原则上,qform_code(下面的方法2)应包含0,1或2,而sform_code(下面的方法3)可以包含任何在表中所示的编码。



char magic[4]

该字符串声明文件符合NIFTI标准。

理想情况下,应该先检查该字段,如果字段中存储为”ni1”(或者是16进制的‘6E 69 31 00’),那么是.hdr/.img文件对形式;如果是’n+1’(或’6E 2B 31 00’),那么就是单一的.nii文件;而如果缺少字符串,那么就按照ANALYZE格式处理。未来还会有’n+2’, ‘n+3’等字符串对应于NIFTI的后续版本。

在该版本中未使用的区域

char data_type[10], char db_name[18], int extents, short session_error以及char regular在NIFTI-1中未被启用,仅仅用来兼容ANALYZE标准。
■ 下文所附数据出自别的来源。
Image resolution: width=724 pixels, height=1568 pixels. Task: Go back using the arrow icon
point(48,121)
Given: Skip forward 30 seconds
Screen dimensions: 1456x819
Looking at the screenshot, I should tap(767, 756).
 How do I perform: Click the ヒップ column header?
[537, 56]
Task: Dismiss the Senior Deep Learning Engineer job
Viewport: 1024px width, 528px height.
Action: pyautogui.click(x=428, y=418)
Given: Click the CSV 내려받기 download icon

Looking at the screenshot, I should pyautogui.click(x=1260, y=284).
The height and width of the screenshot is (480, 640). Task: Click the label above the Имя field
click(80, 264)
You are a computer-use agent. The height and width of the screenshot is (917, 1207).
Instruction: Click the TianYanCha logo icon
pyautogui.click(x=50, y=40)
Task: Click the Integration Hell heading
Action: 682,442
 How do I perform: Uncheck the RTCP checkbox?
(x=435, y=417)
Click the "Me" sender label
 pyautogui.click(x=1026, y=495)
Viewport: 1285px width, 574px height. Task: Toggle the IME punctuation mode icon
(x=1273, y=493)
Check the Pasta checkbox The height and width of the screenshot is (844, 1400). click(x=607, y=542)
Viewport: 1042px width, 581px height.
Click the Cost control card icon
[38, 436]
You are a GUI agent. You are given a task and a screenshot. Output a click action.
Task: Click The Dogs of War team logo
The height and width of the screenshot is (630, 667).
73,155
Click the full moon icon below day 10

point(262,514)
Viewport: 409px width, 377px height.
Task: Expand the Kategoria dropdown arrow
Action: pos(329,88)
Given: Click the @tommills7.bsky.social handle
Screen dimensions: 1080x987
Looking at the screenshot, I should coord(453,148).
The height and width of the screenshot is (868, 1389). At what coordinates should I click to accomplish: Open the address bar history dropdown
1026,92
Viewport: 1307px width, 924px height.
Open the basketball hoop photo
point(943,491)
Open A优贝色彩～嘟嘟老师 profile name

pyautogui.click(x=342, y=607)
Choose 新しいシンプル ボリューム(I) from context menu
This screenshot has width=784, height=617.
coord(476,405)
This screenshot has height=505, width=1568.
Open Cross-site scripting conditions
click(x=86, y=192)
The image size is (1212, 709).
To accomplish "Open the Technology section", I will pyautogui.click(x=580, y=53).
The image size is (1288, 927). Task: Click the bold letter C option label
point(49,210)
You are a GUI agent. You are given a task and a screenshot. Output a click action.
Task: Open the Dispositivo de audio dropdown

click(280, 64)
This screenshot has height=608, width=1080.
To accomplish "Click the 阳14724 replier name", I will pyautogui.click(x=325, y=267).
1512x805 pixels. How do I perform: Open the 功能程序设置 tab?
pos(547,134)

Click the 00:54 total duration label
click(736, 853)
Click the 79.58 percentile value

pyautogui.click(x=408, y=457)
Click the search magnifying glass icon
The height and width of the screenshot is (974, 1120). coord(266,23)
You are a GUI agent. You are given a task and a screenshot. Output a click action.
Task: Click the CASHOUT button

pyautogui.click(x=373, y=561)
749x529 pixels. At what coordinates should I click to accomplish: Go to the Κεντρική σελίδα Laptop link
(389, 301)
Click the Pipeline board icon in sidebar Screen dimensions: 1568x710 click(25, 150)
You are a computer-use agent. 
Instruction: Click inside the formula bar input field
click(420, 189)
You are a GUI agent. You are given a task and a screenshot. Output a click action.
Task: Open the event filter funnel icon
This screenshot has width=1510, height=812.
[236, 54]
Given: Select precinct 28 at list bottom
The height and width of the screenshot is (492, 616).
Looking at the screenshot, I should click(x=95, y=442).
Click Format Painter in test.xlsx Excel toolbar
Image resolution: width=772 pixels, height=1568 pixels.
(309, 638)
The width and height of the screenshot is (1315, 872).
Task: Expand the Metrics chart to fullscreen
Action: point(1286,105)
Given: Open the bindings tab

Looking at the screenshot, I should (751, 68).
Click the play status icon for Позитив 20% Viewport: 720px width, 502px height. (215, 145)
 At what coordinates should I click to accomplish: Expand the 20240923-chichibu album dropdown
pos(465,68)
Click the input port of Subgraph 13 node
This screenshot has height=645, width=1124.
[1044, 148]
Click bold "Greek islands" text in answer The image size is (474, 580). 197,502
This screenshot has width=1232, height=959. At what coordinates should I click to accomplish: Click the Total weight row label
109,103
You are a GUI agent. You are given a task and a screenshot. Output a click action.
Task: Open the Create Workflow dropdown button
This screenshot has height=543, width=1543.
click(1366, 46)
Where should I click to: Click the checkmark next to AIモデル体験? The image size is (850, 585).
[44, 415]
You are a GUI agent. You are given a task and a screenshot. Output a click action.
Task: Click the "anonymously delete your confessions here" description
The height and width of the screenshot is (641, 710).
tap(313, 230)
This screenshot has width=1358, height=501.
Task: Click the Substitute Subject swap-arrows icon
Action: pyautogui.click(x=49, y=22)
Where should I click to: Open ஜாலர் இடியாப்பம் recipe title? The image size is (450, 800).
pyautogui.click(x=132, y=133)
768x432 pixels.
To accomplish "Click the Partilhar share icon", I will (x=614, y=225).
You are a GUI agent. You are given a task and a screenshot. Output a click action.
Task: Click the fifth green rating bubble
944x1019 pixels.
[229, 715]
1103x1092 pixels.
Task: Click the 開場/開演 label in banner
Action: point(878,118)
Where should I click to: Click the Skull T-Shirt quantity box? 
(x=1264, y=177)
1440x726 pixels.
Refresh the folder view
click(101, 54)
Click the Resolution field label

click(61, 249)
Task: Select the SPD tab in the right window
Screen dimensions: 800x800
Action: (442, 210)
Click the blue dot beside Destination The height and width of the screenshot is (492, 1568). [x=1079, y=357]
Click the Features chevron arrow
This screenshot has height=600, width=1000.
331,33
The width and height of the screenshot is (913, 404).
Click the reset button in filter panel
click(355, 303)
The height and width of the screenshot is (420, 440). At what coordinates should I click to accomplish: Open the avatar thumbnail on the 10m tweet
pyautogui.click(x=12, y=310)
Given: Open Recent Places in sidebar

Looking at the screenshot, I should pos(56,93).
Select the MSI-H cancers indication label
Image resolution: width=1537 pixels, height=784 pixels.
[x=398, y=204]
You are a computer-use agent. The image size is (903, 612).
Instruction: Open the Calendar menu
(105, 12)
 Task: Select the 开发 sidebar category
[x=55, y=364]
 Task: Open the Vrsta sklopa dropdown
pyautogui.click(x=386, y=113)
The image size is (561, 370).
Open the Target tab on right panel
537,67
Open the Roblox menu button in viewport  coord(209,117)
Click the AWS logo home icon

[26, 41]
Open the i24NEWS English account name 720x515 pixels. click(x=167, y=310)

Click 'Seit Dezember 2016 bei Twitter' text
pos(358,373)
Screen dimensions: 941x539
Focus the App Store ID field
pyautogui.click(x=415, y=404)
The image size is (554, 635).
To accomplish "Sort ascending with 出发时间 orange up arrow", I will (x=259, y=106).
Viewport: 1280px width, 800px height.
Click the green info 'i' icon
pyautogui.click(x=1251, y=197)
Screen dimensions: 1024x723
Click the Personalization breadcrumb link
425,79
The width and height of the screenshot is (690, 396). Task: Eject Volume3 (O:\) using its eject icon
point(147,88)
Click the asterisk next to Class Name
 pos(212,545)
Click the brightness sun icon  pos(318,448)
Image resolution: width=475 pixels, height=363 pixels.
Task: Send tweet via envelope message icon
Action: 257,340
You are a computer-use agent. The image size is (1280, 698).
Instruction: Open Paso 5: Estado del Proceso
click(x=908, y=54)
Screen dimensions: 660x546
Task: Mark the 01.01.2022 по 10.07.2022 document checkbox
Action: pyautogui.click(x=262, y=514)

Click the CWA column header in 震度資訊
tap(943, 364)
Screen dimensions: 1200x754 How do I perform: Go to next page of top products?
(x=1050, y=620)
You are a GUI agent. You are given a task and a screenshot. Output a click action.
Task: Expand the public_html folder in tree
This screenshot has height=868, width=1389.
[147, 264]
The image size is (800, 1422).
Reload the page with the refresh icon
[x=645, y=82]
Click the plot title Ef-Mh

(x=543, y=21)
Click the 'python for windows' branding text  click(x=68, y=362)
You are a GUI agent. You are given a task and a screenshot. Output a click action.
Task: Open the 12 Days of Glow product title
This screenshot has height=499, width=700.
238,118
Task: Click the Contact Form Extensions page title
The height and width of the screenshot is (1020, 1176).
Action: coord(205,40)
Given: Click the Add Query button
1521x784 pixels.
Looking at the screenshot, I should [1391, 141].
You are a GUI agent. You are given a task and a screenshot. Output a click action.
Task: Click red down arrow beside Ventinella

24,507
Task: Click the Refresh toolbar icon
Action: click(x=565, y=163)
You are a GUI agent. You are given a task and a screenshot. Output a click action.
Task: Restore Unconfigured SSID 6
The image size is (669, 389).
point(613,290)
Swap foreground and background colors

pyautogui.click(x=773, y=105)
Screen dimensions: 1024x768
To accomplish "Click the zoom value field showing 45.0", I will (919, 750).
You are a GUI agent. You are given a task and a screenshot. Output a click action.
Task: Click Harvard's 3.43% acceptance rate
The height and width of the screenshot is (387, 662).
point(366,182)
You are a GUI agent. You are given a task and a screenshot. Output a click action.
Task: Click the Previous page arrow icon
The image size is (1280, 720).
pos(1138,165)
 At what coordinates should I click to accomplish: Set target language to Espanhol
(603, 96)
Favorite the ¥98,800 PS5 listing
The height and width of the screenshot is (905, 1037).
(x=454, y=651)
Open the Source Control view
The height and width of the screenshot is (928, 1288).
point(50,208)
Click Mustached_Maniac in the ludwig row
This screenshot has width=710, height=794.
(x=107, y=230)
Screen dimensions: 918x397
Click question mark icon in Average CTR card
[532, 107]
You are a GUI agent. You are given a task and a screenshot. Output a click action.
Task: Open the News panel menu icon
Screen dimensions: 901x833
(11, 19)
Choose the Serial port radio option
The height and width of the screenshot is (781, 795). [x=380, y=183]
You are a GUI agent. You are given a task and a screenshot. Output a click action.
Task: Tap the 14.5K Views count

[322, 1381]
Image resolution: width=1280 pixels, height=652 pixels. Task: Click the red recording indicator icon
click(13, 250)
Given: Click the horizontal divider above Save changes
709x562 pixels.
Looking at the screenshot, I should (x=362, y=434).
extent字段应该是整数16384,regular应该是字符’r’, glmin和glmax分别对应于ANALYZE格式中数据集中脑的最小和最大值。

存储的额外信息

按照标准有许多方式允许把额外的信息包含到NIFTI格式中。在头的最后,接下来的4个字节(比如从349到352,352包含在内)可以也可以不在.hdr文件中出现。然而,这4字节在.nii文件中一定存在。解析为一字符数组,如char extention[4]。原则上这四个字节都应该被置为0。如果首先extension[0]是非零的,意味着从353字节开始是扩展信息。扩展信息的大小应该是16字节的倍数,扩展的第一个8字节,应该被解释为两个整数:int esize 和int ecode。esize字段保存扩展信息的大小(这个大小包括esize和ecode本身占用的8字节。)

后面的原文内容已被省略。